Front nginx terminates TLS, sets X-Forwarded-* headers, and proxies to
`http-handle` on loopback. Example nginx config skeleton:

```nginx
upstream http_handle {
    server 127.0.0.1:8080;
    keepalive 64;
}

server {
    listen 443 ssl http2;
    ssl_certificate /etc/ssl/full.crt;
    ssl_certificate_key /etc/ssl/server.key;

    location / {
        proxy_pass http://http_handle;
        proxy_http_version 1.1;
        proxy_set_header Connection "";
        proxy_set_header Host $host;
        proxy_set_header X-Real-IP $remote_addr;
        proxy_set_header X-Forwarded-For $proxy_add_x_forwarded_for;
        proxy_set_header X-Forwarded-Proto $scheme;
    }
}
```

`proxy_http_version 1.1` + `Connection: ""` enables nginx to reuse a
keep-alive pool with `http-handle` (which speaks HTTP/1.1 keep-alive
since v0.0.5). For multi-tenant deployments use `multi-tenant` feature
to isolate config and secrets per `TenantId`.
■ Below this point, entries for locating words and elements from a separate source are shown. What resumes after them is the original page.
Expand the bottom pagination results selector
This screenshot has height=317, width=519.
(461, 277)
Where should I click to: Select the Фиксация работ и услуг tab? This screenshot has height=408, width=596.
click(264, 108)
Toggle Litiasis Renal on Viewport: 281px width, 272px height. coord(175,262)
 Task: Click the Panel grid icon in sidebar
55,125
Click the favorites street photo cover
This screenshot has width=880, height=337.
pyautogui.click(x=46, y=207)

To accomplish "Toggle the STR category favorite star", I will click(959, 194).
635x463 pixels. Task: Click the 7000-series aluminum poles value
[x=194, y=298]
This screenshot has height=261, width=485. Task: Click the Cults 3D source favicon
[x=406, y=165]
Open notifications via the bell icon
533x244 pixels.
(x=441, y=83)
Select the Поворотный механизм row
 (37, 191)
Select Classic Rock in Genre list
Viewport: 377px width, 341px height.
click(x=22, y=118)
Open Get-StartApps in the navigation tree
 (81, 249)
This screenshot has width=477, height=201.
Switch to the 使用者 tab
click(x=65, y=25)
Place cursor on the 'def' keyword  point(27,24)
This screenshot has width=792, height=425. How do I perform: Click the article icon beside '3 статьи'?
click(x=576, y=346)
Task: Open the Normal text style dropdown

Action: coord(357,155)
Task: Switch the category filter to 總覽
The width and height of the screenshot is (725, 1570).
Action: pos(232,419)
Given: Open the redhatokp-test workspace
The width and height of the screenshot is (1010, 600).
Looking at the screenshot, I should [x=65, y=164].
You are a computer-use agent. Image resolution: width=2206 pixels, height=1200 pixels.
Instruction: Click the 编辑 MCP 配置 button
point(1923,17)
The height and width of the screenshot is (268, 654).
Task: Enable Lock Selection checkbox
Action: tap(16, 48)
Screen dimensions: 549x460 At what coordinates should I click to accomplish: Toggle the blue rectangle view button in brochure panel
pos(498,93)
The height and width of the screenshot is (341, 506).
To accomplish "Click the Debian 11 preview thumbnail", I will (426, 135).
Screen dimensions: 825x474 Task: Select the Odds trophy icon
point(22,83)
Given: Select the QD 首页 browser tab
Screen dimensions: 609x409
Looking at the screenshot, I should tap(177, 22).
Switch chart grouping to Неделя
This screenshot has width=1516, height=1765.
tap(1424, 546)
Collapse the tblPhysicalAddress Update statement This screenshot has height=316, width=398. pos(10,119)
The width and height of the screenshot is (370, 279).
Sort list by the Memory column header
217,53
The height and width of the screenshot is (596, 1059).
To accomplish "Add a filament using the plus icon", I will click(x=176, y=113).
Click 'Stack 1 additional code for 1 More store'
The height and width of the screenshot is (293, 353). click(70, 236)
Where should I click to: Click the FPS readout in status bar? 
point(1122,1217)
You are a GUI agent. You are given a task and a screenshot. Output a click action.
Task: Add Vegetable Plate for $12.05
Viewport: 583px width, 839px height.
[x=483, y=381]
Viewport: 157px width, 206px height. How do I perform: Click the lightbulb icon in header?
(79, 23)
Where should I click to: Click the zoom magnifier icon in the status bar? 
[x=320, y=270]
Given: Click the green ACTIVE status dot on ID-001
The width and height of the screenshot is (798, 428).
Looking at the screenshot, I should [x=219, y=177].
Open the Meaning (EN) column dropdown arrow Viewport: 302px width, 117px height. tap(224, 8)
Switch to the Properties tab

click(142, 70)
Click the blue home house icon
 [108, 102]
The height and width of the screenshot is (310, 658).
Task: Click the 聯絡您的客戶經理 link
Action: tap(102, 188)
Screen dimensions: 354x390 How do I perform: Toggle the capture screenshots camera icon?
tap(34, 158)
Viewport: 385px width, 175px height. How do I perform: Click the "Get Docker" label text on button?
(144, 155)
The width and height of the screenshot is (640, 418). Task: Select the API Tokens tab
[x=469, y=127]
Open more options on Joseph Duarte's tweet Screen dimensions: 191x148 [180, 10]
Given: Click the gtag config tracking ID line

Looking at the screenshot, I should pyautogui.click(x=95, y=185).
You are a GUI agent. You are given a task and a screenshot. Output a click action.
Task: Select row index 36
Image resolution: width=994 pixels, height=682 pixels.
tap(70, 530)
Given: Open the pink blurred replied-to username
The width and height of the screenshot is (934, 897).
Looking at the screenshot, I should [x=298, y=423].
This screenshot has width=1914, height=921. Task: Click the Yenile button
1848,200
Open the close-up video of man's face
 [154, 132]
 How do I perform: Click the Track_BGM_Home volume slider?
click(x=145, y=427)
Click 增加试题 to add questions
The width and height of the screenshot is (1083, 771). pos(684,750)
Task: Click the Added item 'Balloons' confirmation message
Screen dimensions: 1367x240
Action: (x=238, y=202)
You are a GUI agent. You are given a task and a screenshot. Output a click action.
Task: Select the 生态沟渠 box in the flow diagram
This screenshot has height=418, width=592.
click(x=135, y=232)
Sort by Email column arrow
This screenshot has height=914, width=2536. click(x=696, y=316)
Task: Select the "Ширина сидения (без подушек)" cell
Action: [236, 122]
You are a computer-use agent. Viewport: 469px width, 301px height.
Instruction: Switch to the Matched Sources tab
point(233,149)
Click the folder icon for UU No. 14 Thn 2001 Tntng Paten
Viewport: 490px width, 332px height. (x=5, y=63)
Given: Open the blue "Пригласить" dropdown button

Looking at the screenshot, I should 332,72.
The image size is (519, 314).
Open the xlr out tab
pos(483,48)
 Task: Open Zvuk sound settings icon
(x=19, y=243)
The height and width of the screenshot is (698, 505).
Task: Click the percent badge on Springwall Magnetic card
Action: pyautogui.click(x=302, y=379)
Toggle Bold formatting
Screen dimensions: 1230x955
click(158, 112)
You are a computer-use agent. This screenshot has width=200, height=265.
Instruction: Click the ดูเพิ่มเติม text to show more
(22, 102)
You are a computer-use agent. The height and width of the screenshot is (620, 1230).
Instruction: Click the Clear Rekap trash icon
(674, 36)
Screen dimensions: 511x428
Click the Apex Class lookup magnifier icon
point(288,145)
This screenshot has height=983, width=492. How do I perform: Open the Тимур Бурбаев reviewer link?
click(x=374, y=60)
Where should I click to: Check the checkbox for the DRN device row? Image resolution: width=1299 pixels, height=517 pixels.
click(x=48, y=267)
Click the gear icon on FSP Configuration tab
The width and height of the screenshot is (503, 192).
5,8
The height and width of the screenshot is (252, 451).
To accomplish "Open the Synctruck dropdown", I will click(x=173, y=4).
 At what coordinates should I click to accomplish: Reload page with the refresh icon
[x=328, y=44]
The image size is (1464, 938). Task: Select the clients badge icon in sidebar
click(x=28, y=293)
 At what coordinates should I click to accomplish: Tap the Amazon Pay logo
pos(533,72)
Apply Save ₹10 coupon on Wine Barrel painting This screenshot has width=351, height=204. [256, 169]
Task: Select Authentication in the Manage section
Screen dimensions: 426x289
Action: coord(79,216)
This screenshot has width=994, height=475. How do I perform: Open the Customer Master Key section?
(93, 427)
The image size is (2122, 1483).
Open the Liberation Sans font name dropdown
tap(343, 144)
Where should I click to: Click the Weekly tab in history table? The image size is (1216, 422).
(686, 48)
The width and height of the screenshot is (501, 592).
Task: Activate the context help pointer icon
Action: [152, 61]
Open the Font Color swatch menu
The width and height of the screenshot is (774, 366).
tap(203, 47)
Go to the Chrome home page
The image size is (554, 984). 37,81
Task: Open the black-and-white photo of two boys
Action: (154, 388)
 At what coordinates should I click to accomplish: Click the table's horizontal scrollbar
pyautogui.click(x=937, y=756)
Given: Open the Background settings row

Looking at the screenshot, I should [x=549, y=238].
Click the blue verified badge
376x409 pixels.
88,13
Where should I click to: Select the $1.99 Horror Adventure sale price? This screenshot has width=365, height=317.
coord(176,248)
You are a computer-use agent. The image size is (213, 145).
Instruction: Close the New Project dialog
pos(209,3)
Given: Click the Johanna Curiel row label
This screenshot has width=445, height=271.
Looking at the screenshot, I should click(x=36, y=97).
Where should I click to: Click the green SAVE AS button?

### Q. How do I deploy in Kubernetes / Docker?

`http-handle` produces a single binary with no runtime dependencies
beyond the system libc. A minimal container build:

```dockerfile
FROM rust:1.88-slim AS build
WORKDIR /src
COPY . .
RUN cargo build --release --features 'high-perf-multi-thread'

FROM gcr.io/distroless/cc-debian12
COPY --from=build /src/target/release/http-handle /http-handle
EXPOSE 8080
ENTRYPOINT ["/http-handle"]
```

Bind to `0.0.0.0` (the default when `HTTP_HANDLE_ADDR` is unset) and
expose via a Service. Wire `start_with_graceful_shutdown(timeout)` to
the SIGTERM Kubernetes sends on pod termination so in-flight
connections drain.

### Q. How do I tune thread count / connection cap for production?

Two knobs that matter:

- **`start_with_pooling(workers, max_connections)`** — workers should
  typically be 2-4× CPU cores; max_connections is bounded by available
  memory and file descriptors. Default ulimit on most distros caps you
  at 1024 fds per process; raise via systemd `LimitNOFILE` or your
  orchestrator's equivalent.
- **`start_high_perf_multi_thread(server, limits, worker_threads)`** —
  `worker_threads = None` defaults to logical CPU count. Pass
  `Some(n)` to pin (useful for reproducible benchmarking or when CPU
  affinity is set externally). `PerfLimits::max_inflight` defaults to
  256 and bounds concurrent in-flight requests; `max_queue` (default
  1024) is a soft queue past `max_inflight`.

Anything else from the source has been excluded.